====== PROVIDED DATA
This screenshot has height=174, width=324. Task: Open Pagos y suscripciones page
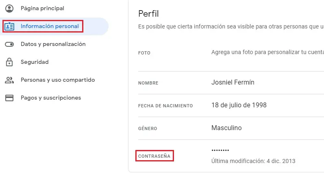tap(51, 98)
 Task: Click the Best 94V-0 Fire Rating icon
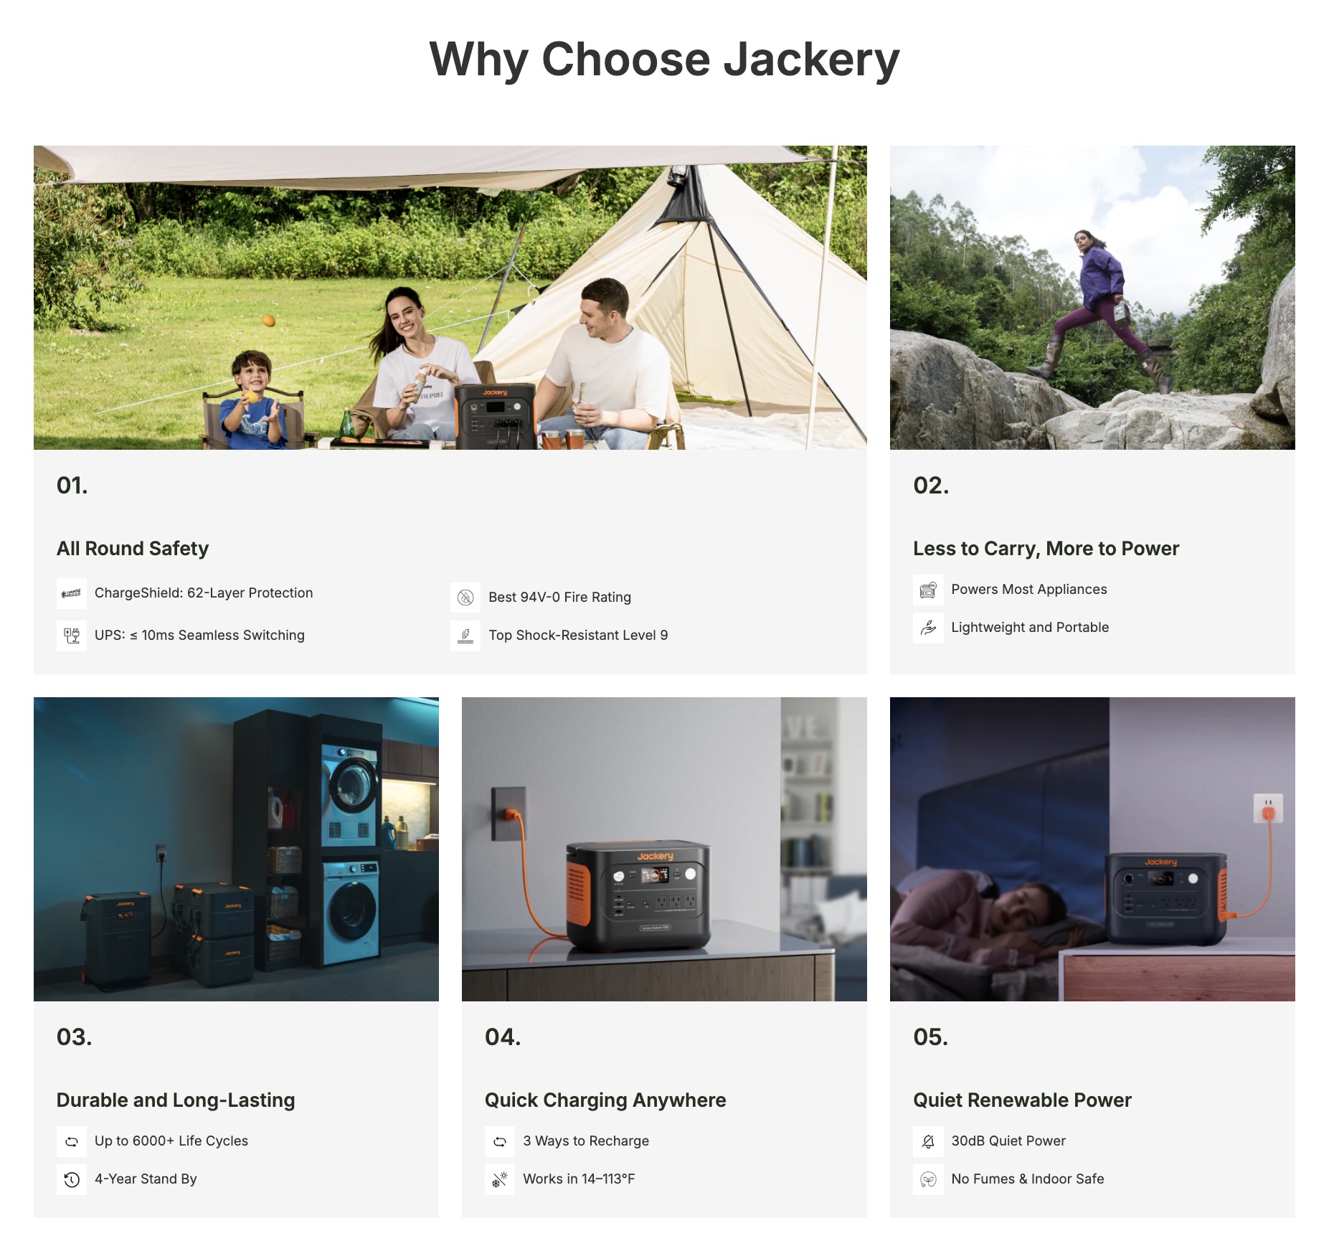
============
====== PROVIDED DATA
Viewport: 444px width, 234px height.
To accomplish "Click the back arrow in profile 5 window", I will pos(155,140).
============
WORK ORDER -> The required output is a copy of each line in the records where the string "Click" occurs.

ANSWER BOX ->
 Task: Click the Best 94V-0 Fire Rating icon
To accomplish "Click the back arrow in profile 5 window", I will pos(155,140).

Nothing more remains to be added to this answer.